Colorado Politics

Gardner takes on the liberal boos at town hall meeting in Colorado Springs

U.S. Sen. Cory Gardner sized up the crowd at his town hall meeting in in Colorado Springs.

“How many people here support single-payer” health care, he asked the a packed 400-seat auditorium at Pikes Peak Community College.

Maybe 80 percent of the hands in the room went up.

And the senator’s odds of getting his points across was defined in the instance. In sports, they’re called the boo birds, the songbirds of predictable disapproval.

“I’m trying to answer,” he said at one point. “But I don’t get the chance.”

Dressed in jeans with his shirt sleeves rolled up, Gardner gamed on, at one point asking the crowd to give him a chance to answer during one of several questions about he and his fellow Senate Republicans’ efforts to repeal and replace Obamacare.

“This debate isn’t about taking something away from people that’s working,” Gardner said at the first of three town hall meetings Tuesday. “… This is about making this work.”

In a chat Tuesday morning with Colorado Politics before the 90-minute town hall meeting, he called socialized medicine a “$32 trillion disaster and will not work for our country and will not work for our treasury, and certainly will not work to improve healthcare.”

Gardner told his assembled critics he was willing to work on a bipartisan solution to stabilize the insurance markets, protect Medicaid and cover pre-existing conditions, but bipartisanship is a two-way street.
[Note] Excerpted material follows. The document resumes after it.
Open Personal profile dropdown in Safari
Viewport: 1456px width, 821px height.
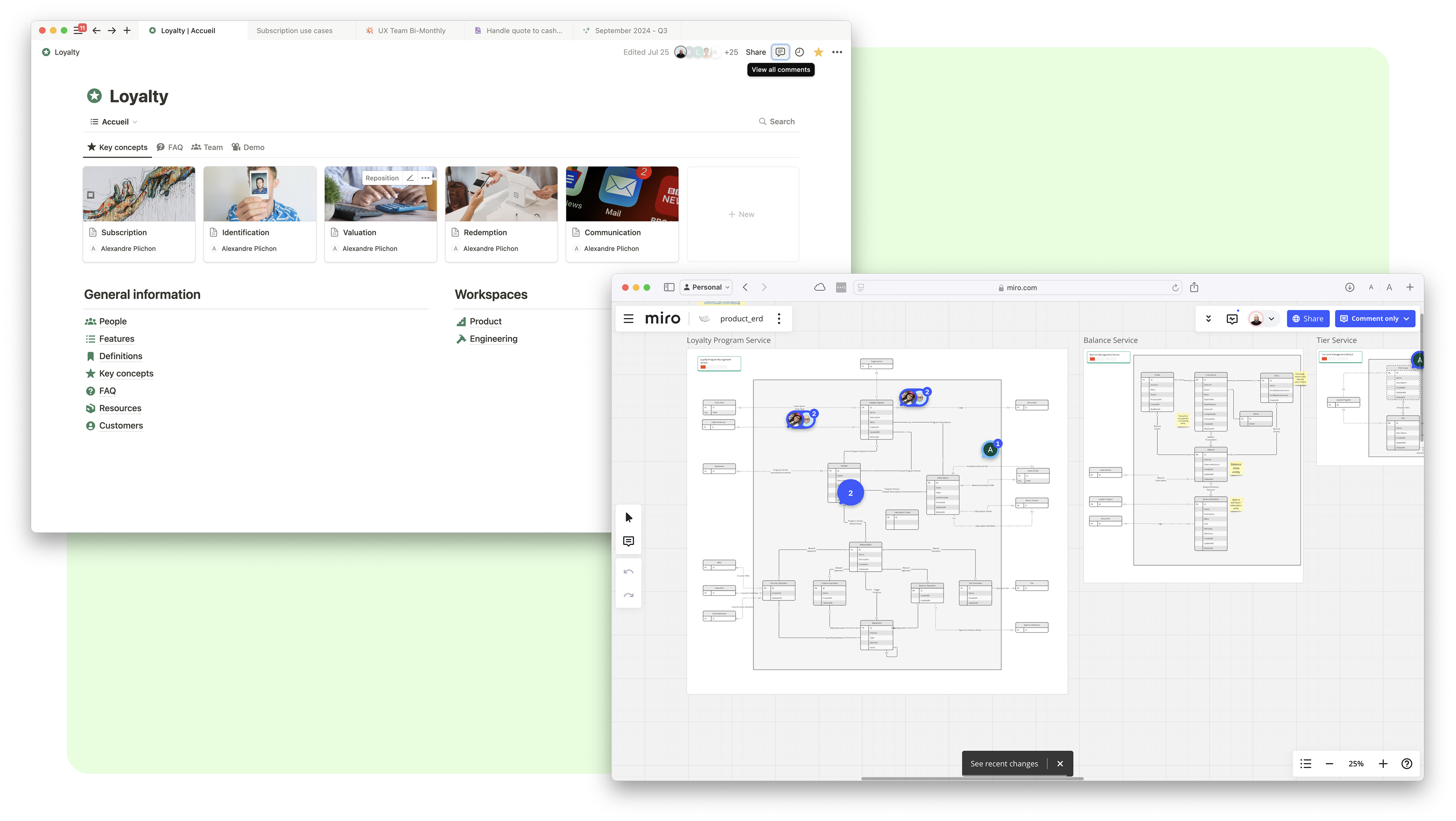(x=706, y=287)
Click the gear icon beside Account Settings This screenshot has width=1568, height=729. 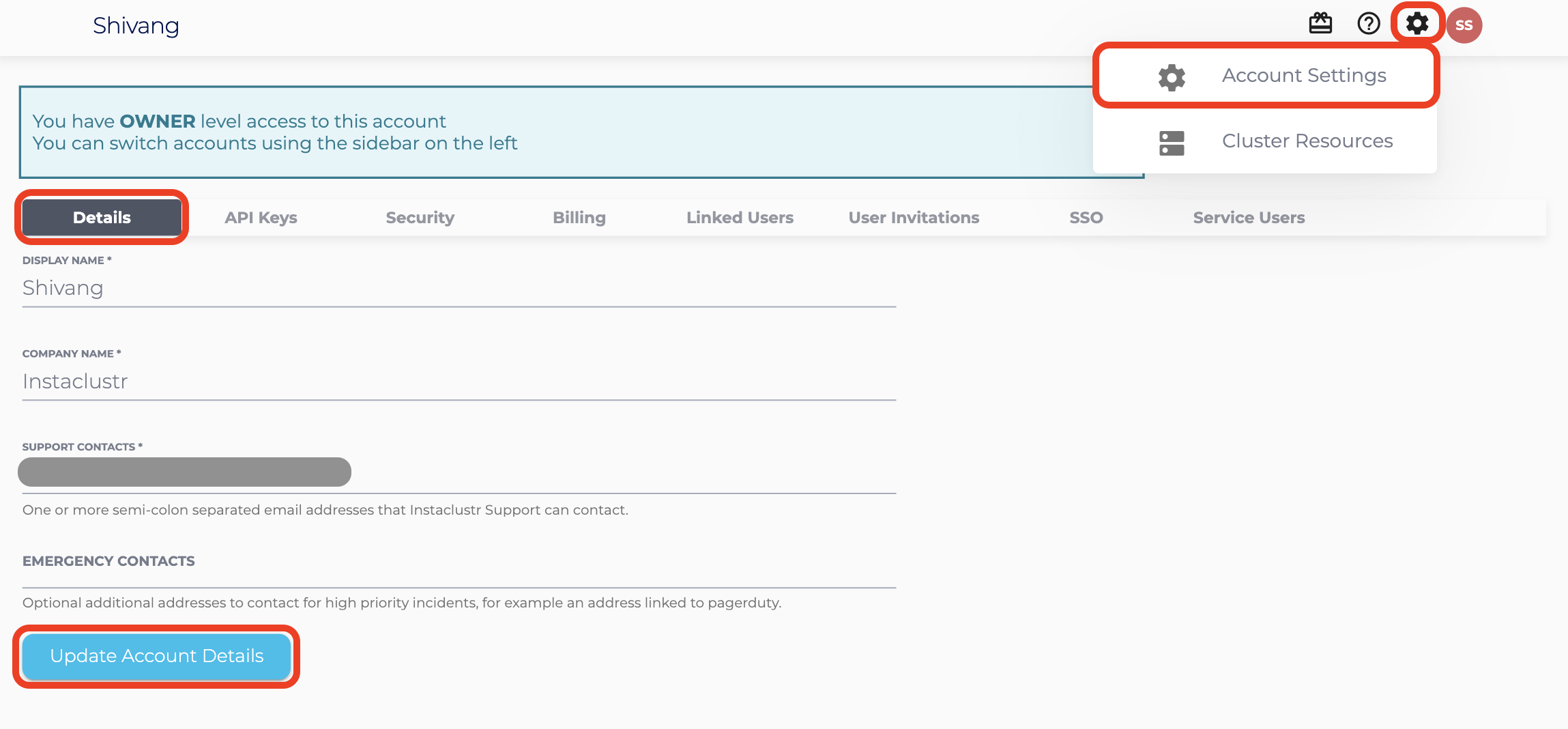tap(1171, 76)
Gardner noted that Democrats pushed through Obamacare in 2010 without a single Republican vote.

Gardner helped draft the original Senate bill to repeal and replace Obamacare, and he voted for it on the floor, only to see it go down to defeat when his friend, Sen, John McCain, cast  the decisive vote to kill it last month.

Gardner said before the meeting health care is a heavy legislative lift, “because this is a very personal issue,” recalling the heath struggles of his mother, father and daughter. “We all have a personal connection.”

Health care was the powder keg in Colorado Springs, but Gardner and the liberals who packed the event had agreement, at least partially, on the egregious occurrences, including one death and multiple injuries, from the melee in Charlottesville, Va., on Saturday.

Gardner said Sunday on national TV that President Trump erred in not calling out white nationalist by name, failing to call evil by its name, he said.

The president amended his remarks Monday.

“I’m glad the president has said that there is no room in this country for hate, bigotry and racism, neo-Nazis, KKK, white supremacists, that he will not tolerate,” he told Colorado Politics. “I wish he had said that earlier.”

But when an audience member asked later if President Trump was fit to serve because of his original remarks, Gardner said Trump was duly elected.

“I believe he is fit,” Gardner began, bringing on boos.

He added, “I take it nobody here voted for President Trump.”

On energy and the environment, Gardner repeated President Obama’s earlier call for an “all of the above” energy policy, which includes coal and fracking.

“I believe we have to have a mix,” he said.

And the boo birds again took flight.

The town hall  meeting on the Centennial Campus of Pikes Peak Community College was the first of three Tuesday for the congressman on his August recess.

Liberal activists have used “Cardboard Cory,” a cutout of the senator, as a stand-in to note “the senator’s lengthy public absence and to keep pressure on him to hold open, in-person town halls and events,” according to the liberal Indivisible Front Range Resistance.

Gardner has met with smaller groups often across the state, but on Aug. 4 a traditional town hall in Durango, which was supposed to provide an update on the Gold King Mine spill cleanup, turned into a showcase for protesters on health care, as well.